Мы объяснили ей, что сами погибнем тогда.
– Странная вещь! – произнесла Аэша с удивлением. – Королева, которую любит народ! Вероятно, мир очень изменился с тех пор, как я живу здесь!
Мы пытались объяснить ей, что наша монархиня любима и уважаема всеми, что настоящая власть находится в руках народа, что Англия подчиняется своим законам.

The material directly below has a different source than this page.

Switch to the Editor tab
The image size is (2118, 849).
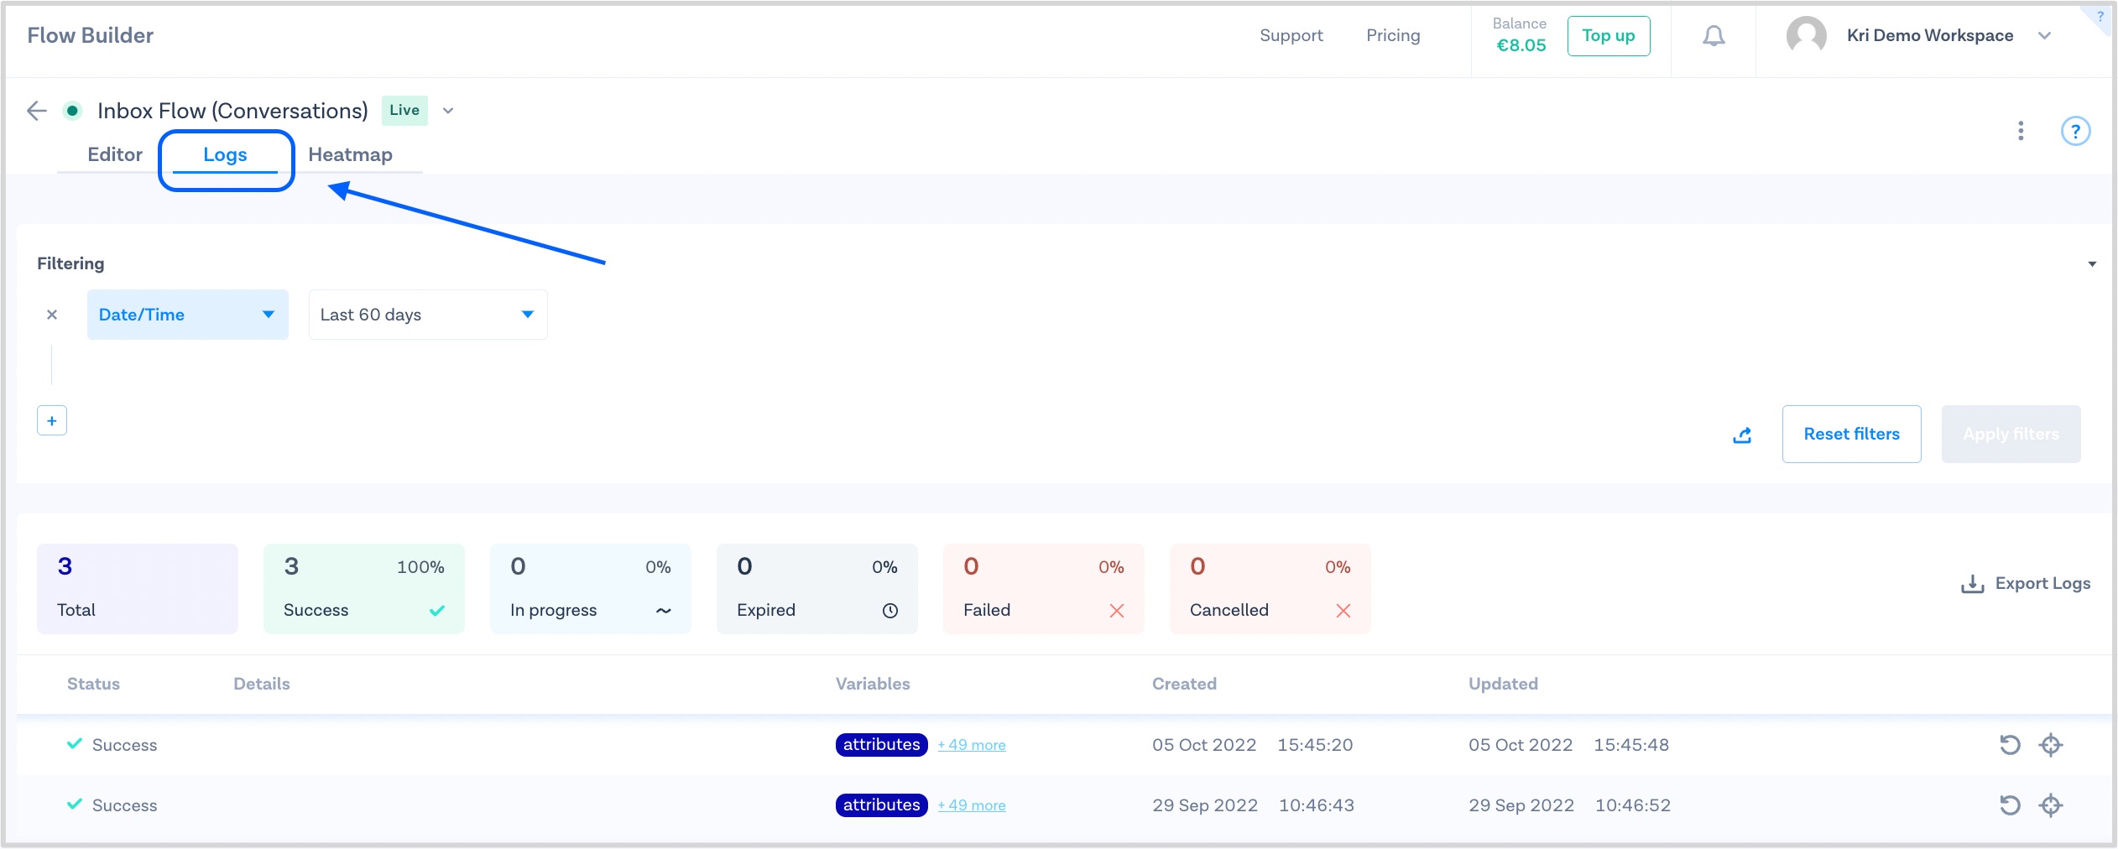point(115,154)
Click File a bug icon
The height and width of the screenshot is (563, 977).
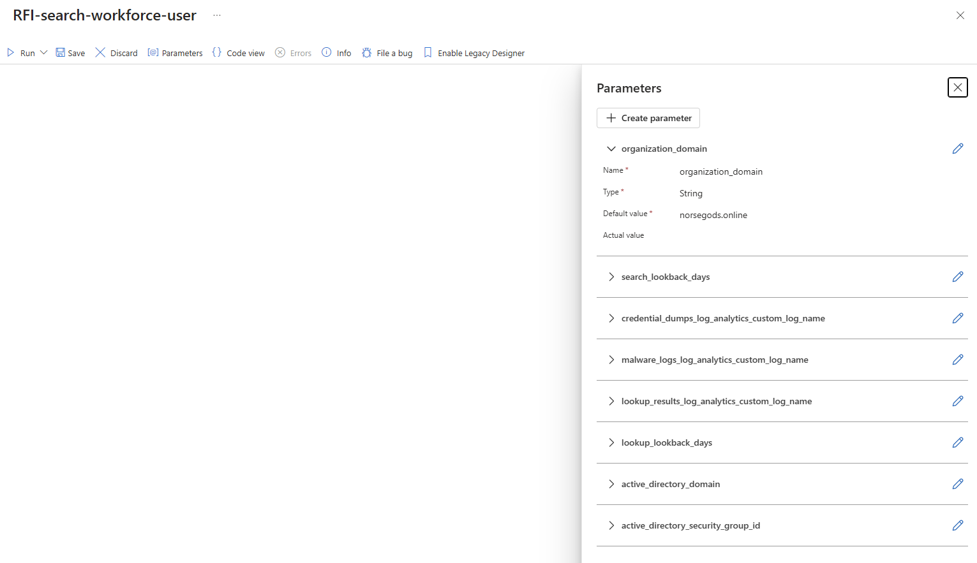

– Закон! Что такое закон? – проговорила она насмешливо. – Разве ты не понимаешь, Холли, что я выше любого закона, так же, как и Калликрат? Все человеческие законы для нас то же, что северный ветер для горы! Теперь идите, прошу вас! Я должна приготовиться к путешествию. Приготовьтесь и вы, да возьмите с собой вашего слугу. Не берите только ничего лишнего: через три дня мы вернемся. Ты, Калликрат, можешь поцеловать мою руку.
Мы ушли к себе. Очевидно, ужасная королева задумала отправиться в Англию. Я содрогался при мысли об этом, потому что знал, что Аэша непременно пустит в ход свою ужасную силу.
Ее гордая, честолюбивая душа захочет возместить долгие столетия одиночества. Умереть она не может, убить ее нельзя.[12] Что же может остановить ее? В конце концов она получит всю власть в Британских владениях, а, может быть, и на всей земле, и ценой ужасных злодеяний сделает Англию богатейшей и цветущей империей во всем мире. После долгих размышлений я пришел к заключению, что это удивительное создание, вероятно, будет орудием в руках Провидения, чтобы изменить порядки одряхлевшего мира и направить его на лучший путь.